EDIT: I just figured it out, but if anyone can think of a more efficient way (other formats of data are welcome too) I'd prefer that.
def fullfind(complete_handle, hit_handle):
from Bio import SeqIO
completes = list(SeqIO.parse(complete_handle, "fasta"))
hits = list(SeqIO.parse(hit_handle, "fasta"))
flanks = open("flanks.fasta", "w")
for hit_record1 in hits:
for hit_record2 in hits:
for complete_record in completes:
if hit_record1.id == complete_record.id and hit_record2.id == complete_record.id):
start1 = complete_record.seq.find(hit_record1.seq)
start2 = complete_record.seq.find(hit_record2.seq)
if (8000 < start1-start2 and start1-start2 < 9000):
#Don't need absolute values because every possible pair is considered and there is always one pair of hits where the difference is positive
print complete_record.id
fullfind("complete.fasta", "hit.fasta")
Personally, I think you're actually over-complicating things using BioPython. Use a tab-delimited blast output, which would be easier to parse.
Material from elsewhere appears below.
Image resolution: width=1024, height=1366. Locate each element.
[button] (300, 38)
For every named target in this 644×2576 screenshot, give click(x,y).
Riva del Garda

The first column is your query id, and the 7-8 cols are your start and end position of the blast result.
Isn't tab-delimited blast output a format you get by converting it from XML format using Biopython? It's not a default format that NCBI BLAST lets you download. And it doesn't give you the actual sequences, so I'd still need a second file containing the complete sequences to eventually retrieve flanks. In the end I need to access two files.
If you're running BLAST on the command-line you can use -outfmt 6 to give you a tab-delimited output. You are correct you will need both files. Your script would need to read the blast output, I would use a dictionary with the query id as the key, and a tuple value containing the start/end positions. Then, read in your fasta, and process the sequences by sequence header (query id) and blast results.
Thanks, I'll consider rewriting the script to automatically carry out a blast search, then convert the xml output into a tab-delimited and FASTA formats so I don't need to access two files.